12.6.25

Combater o reagrupamento familiar, impedir a integração e alimentar o conflito

 


«Nem vou perder tempo com mais mentiras de Ventura, que fala na breve chegada de meio milhão de imigrantes por via do reagrupamento familiar. Remeto para os trabalhos do “Diário de Notícias”, em que as coisas ficam devidamente esclarecidas: nem o reagrupamento é automático, havendo critérios bastante apertados, nem os números se aproximam do que foi dito. Recordando que a ligeireza da comunicação social foi veículo, ainda antes de a extrema-direita lançar uma petição, para espalhar esta ideia.

Mas é muito interessante verificar o cinismo dos que passam o tempo a dizer que não são contra a imigração, desde que haja condições para integrar, e, depois, abrem guerra ao mais poderoso instrumento de integração em qualquer comunidade. Assim como é curioso que conservadores, que defendem que a família é o pilar da sociedade, finjam não perceber que, se assim é, ela é o pilar de qualquer integração social.

Há uns dois anos, um autarca de um concelho de forte imigração para trabalho em estufas e agricultura intensiva explicava-me que a grande prioridade era mesmo o reagrupamento familiar. Com os filhos nas escolas e as mulheres integradas na sociedade, em vez de grupos de homens sem família a vaguear pela rua nas horas de lazer, tudo seria mais simples.

É natural que o Chega não queira a integração dos imigrantes. A extrema-direita vive do conflito. E o conflito, existindo sempre, é mais difícil quando o filho do imigrante é colega do nosso filho. Quando as comunidades se cruzam.

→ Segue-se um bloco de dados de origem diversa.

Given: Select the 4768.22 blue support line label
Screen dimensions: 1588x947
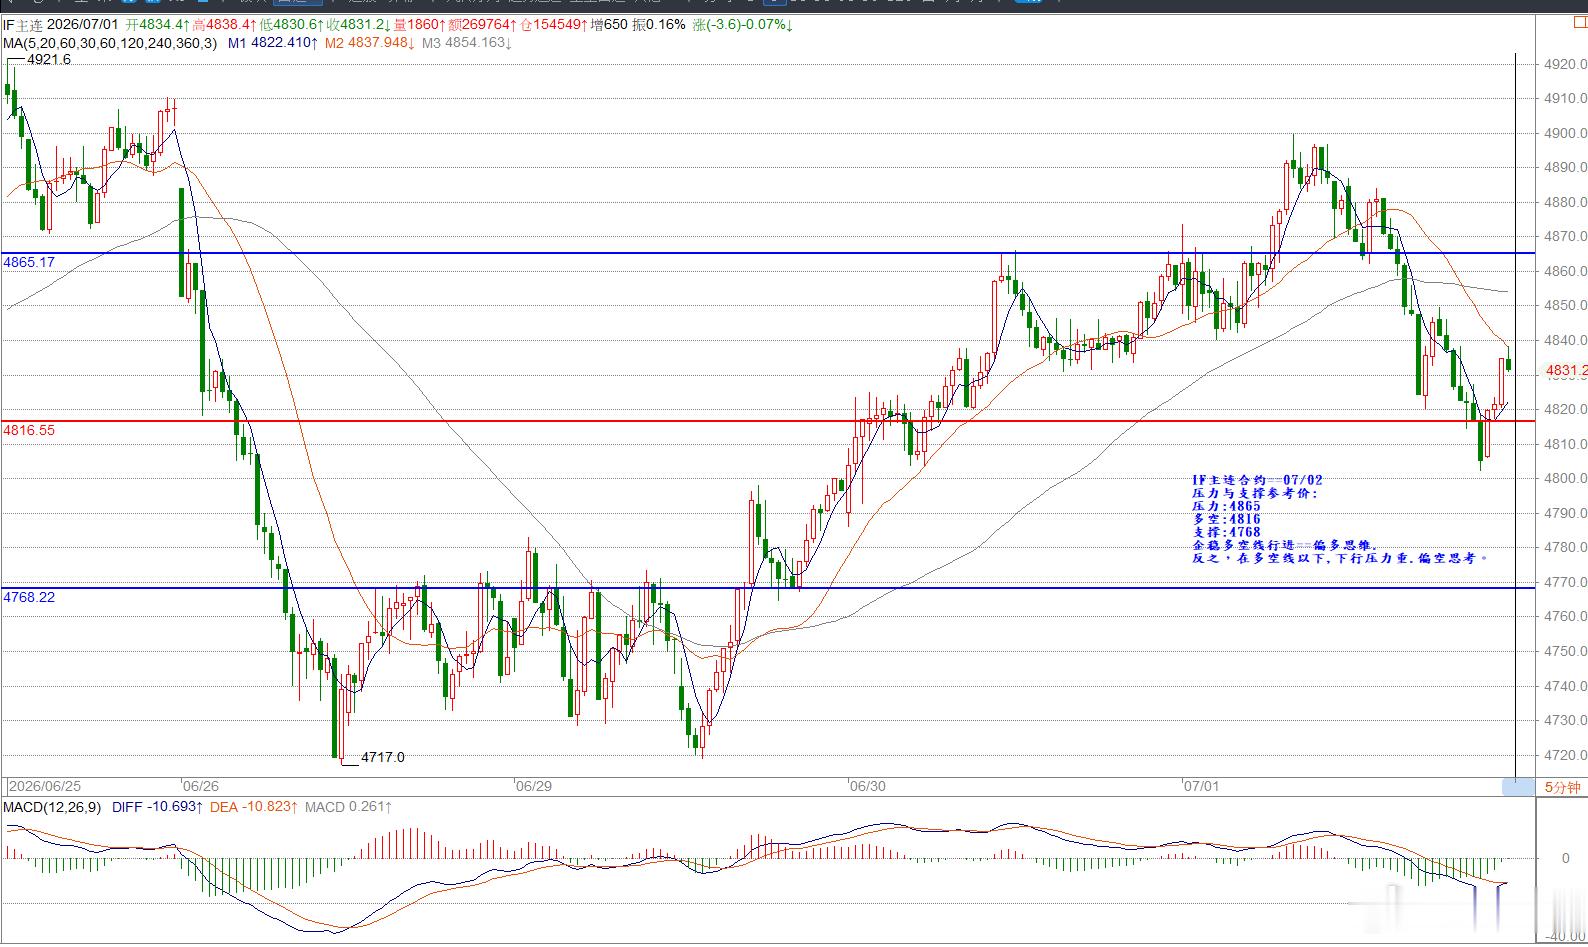Looking at the screenshot, I should [29, 597].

Sabemos que um dos fatores para os preços proibitivos das novas casas é o custo de construção, por falta de mão-de-obra. Não é por falta de mão-de-obra barata. É mesmo por falta de quem trabalhe no setor. Se a isso juntarmos a nossa penosa crise demográfica, confirmamos que precisamos de imigrantes. A questão é se preferimos a imigração desintegrada (é essa que a “via verde” criada pelo governo, a pensar em grandes empreitadas, favorece), ou se, como todas as nações prósperas e desenvolvidas, queremos viver em sociedades cosmopolitas, com uma imigração integrada que crie as suas raízes. Os fluxos migratórios vão continuar a aumentar. A questão é como gerimos esse processo inevitável.

Há uma linha liberal, a que alguma esquerda adere, que acha possível lidar com esta realidade sem regulação. Sou dos que acreditam numa regulação razoável para quase tudo. Nisto ou no mercado. Curiosamente, a direita liberal, que se aproxima cada vez mais da extrema-direita no debate sobre a imigração (a imigração ilegal tem vantagens económicas), acha que esta razoabilidade passa a ser “protecionismo” quando chegamos aos fluxos financeiros ou comerciais. E há outra esquerda que pensa poder saltar sobre este debate, para não contrariar o sentimento popular. É impossível. Porque, com as alterações climáticas, os desequilíbrios demográficos e um mundo onde tudo parece estar mais próximo, este será o tema das próximas décadas.

Se este vai ser o debate, é bom não entrar nele com os termos da extrema-direita. Porque a sua proposta de encerramento de portas vai muito para lá da imigração. A questão ultrapassa os nossos deveres morais e humanistas. Além de a sua visão étnica da nacionalidade acabar sempre com a exclusão de minorias nacionais, a imigração é o pretexto para a destruição da própria democracia. Basta olhar para o que se passa na Califórnia para perceber porque é que os autoritários apostam neste filão. Sabem que lhes oferece os argumentos para imporem um estado de excepção e para fragilizarem todos os limites ao seu poder. Não querem apenas fechar as portas a quem entra. Querem trancar-nos no seu mundo de medo e violência.

Nota: deixo o que aconteceu no Teatro “A Barraca” e no dia 10 de junho para a semana. Quero perceber se aqueles que normalizaram o discurso de ódio perceberam que fantasmas estão a deixaram à solta ou se viram isto como mais um episódio mediático.»


1 comments:

Albino Manuel disse...

A questão das restrições à imigração não é exclusiva da extrema-direita, embora seja um cavalo de batalha desta. É só olhar para França ou para a Alemanha.

Em todo o caso, percebe-se a linha de pensamento do Bloco de Esquerda e de Daniel Oliveira. Tem apenas um senão: perderam à grande e à francesa as eleições.

Presumo que o próximo passo seja a oposição extraparlamentar, quer dizer, manifs e manifestos. Nisso o Bloco é perito. Num dia A aparece como militante, no outro como activista. Se tiverem sorte...já o governo espera-se que dê execução ao seu programa. Foi para isso que foi eleito.